Gevena, 13 November 2014 – The United Nations World Health Organization (WHO) warned today that progress towards the elimination of measles has stalled due in large part to outbreaks in China, the Democratic Republic of the Congo and Nigeria, as well as the re-emergence in Europe of the highly contagious virus.
The number of deaths from measles rose from an estimated 122,000 in 2012 to 145,700 in 2013, according to new data published in the WHO Weekly Epidemiological Report and the United States Centers for Disease Control and Prevention’s (CDC) Morbidity and Mortality Weekly Report.

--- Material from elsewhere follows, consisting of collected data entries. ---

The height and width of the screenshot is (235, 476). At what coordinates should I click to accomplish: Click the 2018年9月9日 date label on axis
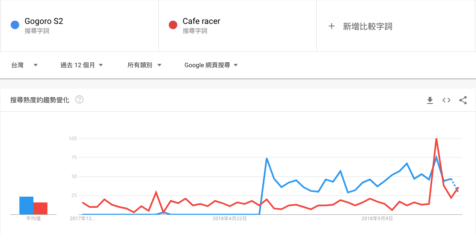(377, 219)
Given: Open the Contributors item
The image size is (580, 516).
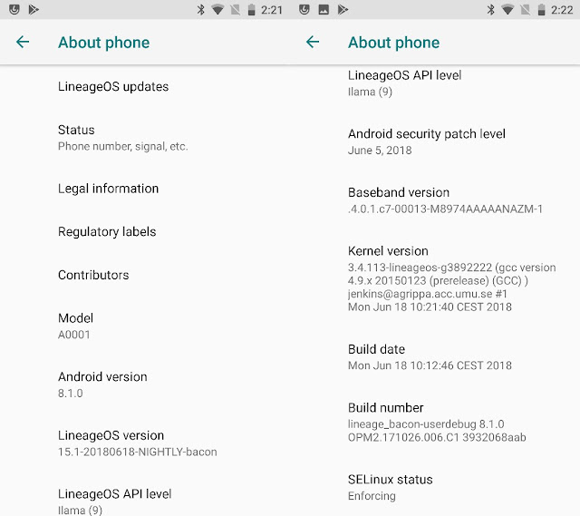Looking at the screenshot, I should click(x=145, y=275).
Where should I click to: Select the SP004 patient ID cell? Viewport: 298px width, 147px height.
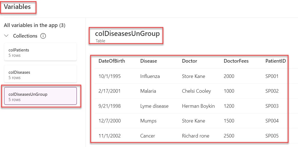(272, 121)
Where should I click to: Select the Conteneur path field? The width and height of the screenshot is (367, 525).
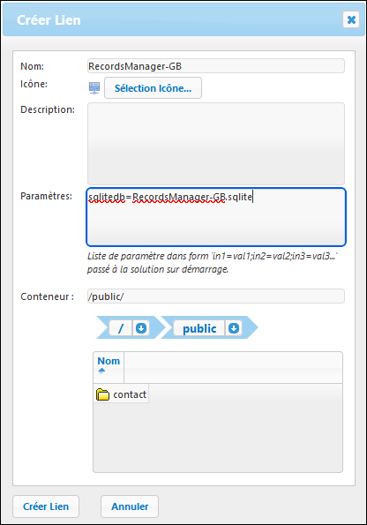216,296
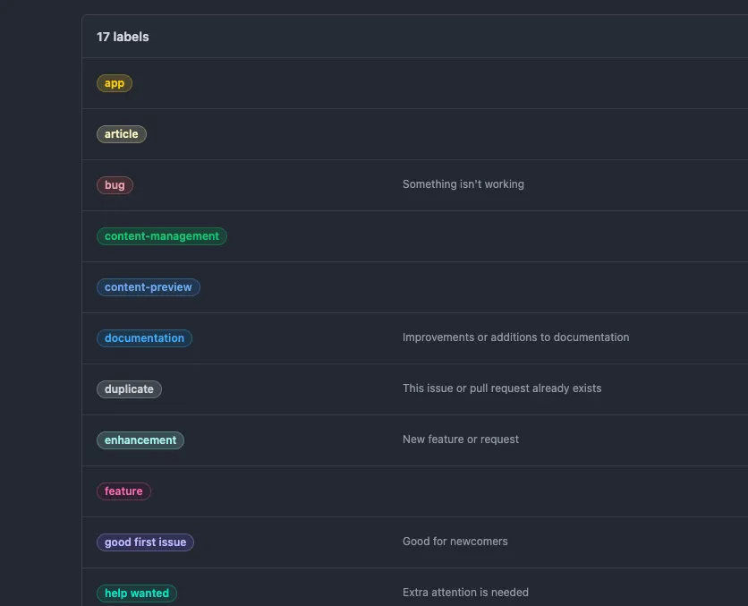Open the article label
748x606 pixels.
pos(121,134)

“Poor progress in increasing measles vaccination coverage has resulted in large outbreaks of this highly contagious disease, throwing the 2015 elimination targets off-track,” said Dr Peter Strebel from the WHO Department of Immunization, Vaccines, and Biologicals.
“Countries urgently need to prioritize maintaining and improving immunization coverage. Failure to reverse this alarming trend could jeopardize the momentum generated by a decade of achievements in reducing measles mortality,” Dr. Strebel said.
In developing countries, it costs around $1 to vaccinate a child against the disease, making the measles vaccine one of the best buys in public health. During 2013, 205 million children were immunized against measles through large-scale campaigns in 34 countries, including Cambodia, Cape Verde, Ghana, Jordan, Senegal, and Sudan.
While the increase in the disease in 2013 was in large part due to outbreaks in China, the DRC and Nigeria, sizeable outbreaks were also reported in other parts of the world, WHO said.
Progress is stalled in the WHO Eastern Mediterranean region, where weak health systems, conflict and population displacement have hampered vaccination efforts. Meanwhile, the European region has seen measles re-emerge with outbreaks in a number of countries including Georgia, Turkey and Ukraine.
More than 60 per cent of the estimated 21.5 million children who were not vaccinated against measles at 9 months of age last year came from six countries: India (6.4 million); Nigeria (2.7 million); Pakistan (1.7 million); Ethiopia (1.1 million); Indonesia (0.7 million); and the Democratic Republic of Congo (0.7 million).
The vast majority of deaths from measles occur in developing countries and in 2013 over 70 per cent of estimated global measles deaths occurred in the six countries listed above.
The fourth Millennium Development Goal (MDG 4) aims to reduce the under-five mortality rate by two-thirds between 1990 and 2015. Recognizing the potential of measles vaccination to reduce child mortality, and given that measles vaccination coverage can be considered a marker of access to child health services, routine measles vaccination coverage has been selected as an indicator of progress towards achieving that target.
According to WHO’s fact sheet on measles, the disease’s outbreaks can be particularly deadly in countries experiencing or recovering from a natural disaster or conflict. Damage to health infrastructure and health services interrupts routine immunization, and overcrowding in residential camps greatly increases the risk of infection.
WHO said that impressive gains had been made towards measles elimination in recent years and an estimated 15.6 million deaths were prevented through vaccination during 2000-2013 but the huge reductions in mortality are tapering off.
Steve Cochi, Senior Advisor for the CDC’s Global Immunization Division concurs that the resurgence of measles, especially in Africa, is in large part due to a marked decrease in financial support during the global recession.
“This funding gap is only recently being closed and the world’s children cannot afford yet another setback in progress,” Mr. Cochi says.
Seven countries are planning to roll out mass vaccination campaigns in November 2014: Benin, Burkina Faso, Cote d’Ivoire, Laos, Mali, Mauritania and Yemen. The DRC started a one-year rolling campaign in 2013 that finished in August 2014.
Measles is a highly contagious viral disease, which affects mostly children. It is transmitted via droplets from the nose, mouth or throat of infected persons. Initial symptoms, which usually appear 10–12 days after infection, include high fever, runny nose, bloodshot eyes, and tiny white spots on the inside of the mouth. Several days later, a rash develops, starting on the face and upper neck and gradually spreading downwards.
There is no specific treatment for measles and most people recover within 2–3 weeks. However, particularly in malnourished children and people with reduced immunity, measles can cause serious complications, including blindness, encephalitis, severe diarrhoea, ear infection and pneumonia.